About Dialogic Practice
Dialogic Practice emphasizes listening and responding to the whole person in a context – rather than simply treating his or her symptoms. In psychiatric settings, this is accomplished primarily through a treatment meeting, or Open Dialogue. Arising from the influence of the philosophical writings of Mikhail Bakhtin on systemic family therapy, Dialogic Practice can also be effectively applied to more ordinary couple, group, and family therapy, as well as community work in schools.

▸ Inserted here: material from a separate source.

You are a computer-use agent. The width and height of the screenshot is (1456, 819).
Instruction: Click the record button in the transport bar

This conversation, or dialogue, is not “about” the person, but is instead a way of “being with” the person and living through the situation together. Referred to as “Withness Practices” by Tom Anderson, M.D., this process mitigates the sense of isolation and distance that a crisis can produce and gives the person at the center of the dialogue greater voice and agency. Ultimately, this allows them to participate more meaningfully in both the conversation and the resulting decisions about their own lives.

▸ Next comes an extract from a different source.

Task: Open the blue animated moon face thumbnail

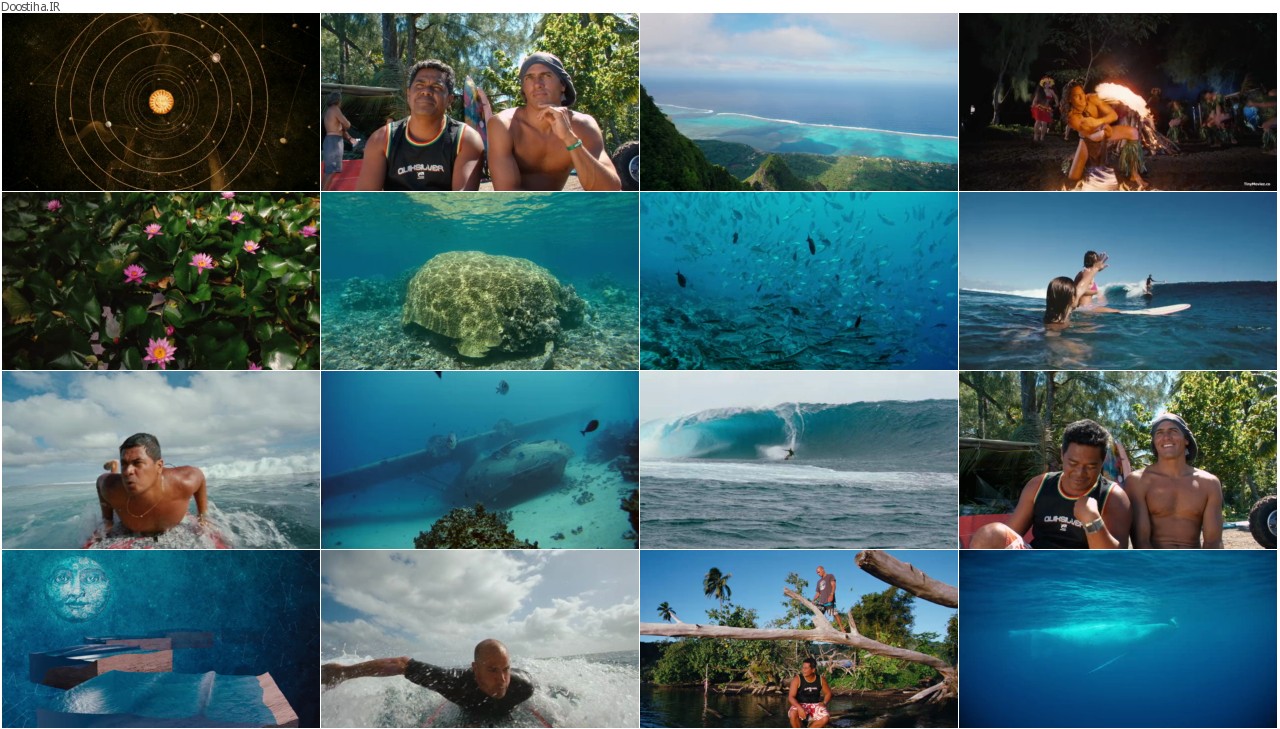Action: (161, 639)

After eliciting the person’s point of view at the meeting outset, there is typically a back-and-forth exchange between this person and the therapists both to develop a more lucid way of expressing the situation and to create a shared language. The voice of each participant is then woven into this conversation to create a new fabric of meaning and engagement to which everyone contributes.

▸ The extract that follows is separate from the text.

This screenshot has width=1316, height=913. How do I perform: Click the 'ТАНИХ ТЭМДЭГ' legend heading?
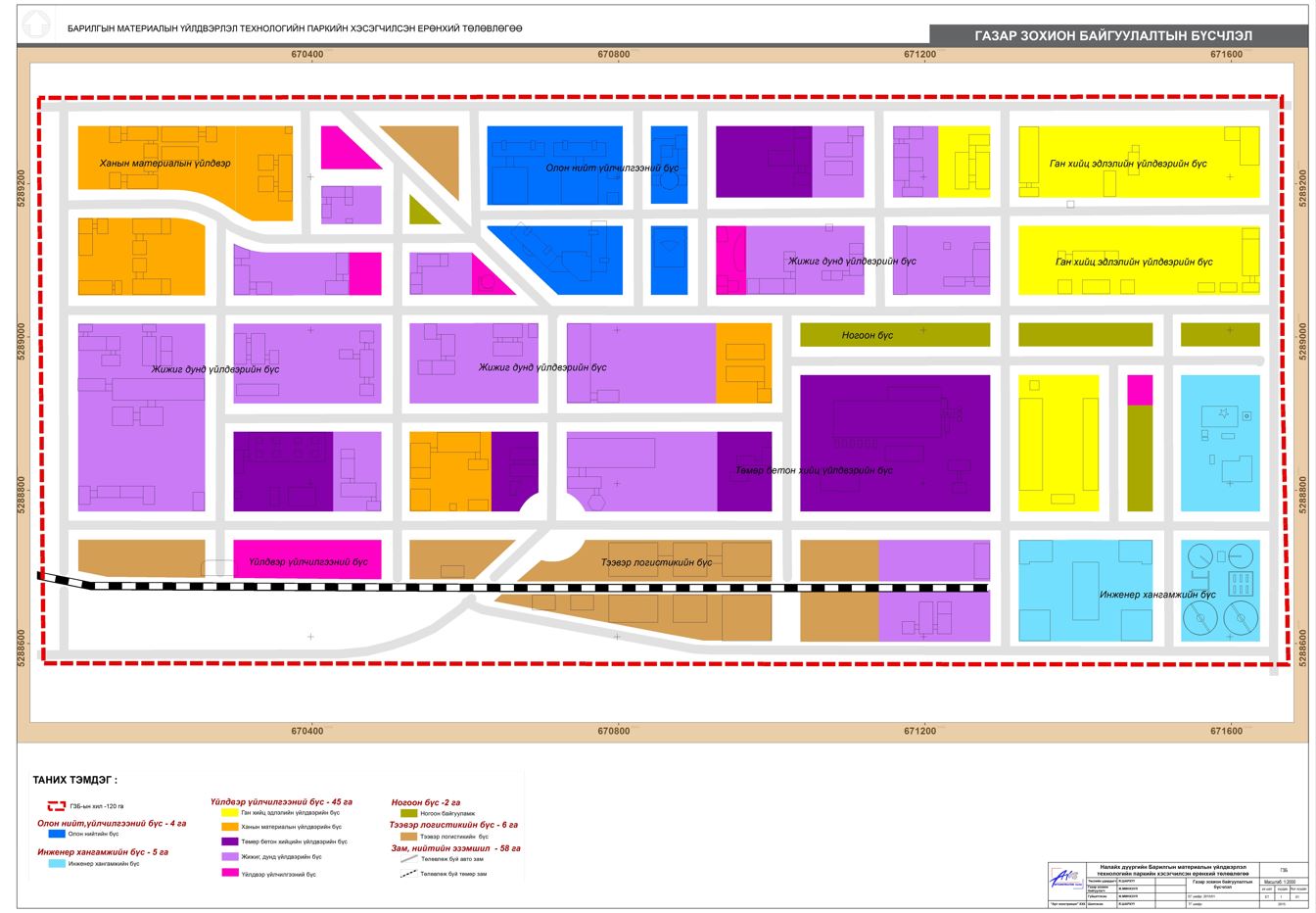click(74, 781)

“Dialogic process is a humane way of working with people in distress as well as those who care about them. It does not need to replace any techniques – it enhances other approaches. Whereas in other practices the “therapeutic alliance” is something that may be valued, it can be taken for granted. Dialogic process puts a focus on that alliance and this way it enriches all approaches.’
Sandra Steingard, M.D.
Level II Graduate – IDP
Medical Director, The Howard Center
“Best Doctors in America,” 2003 onward.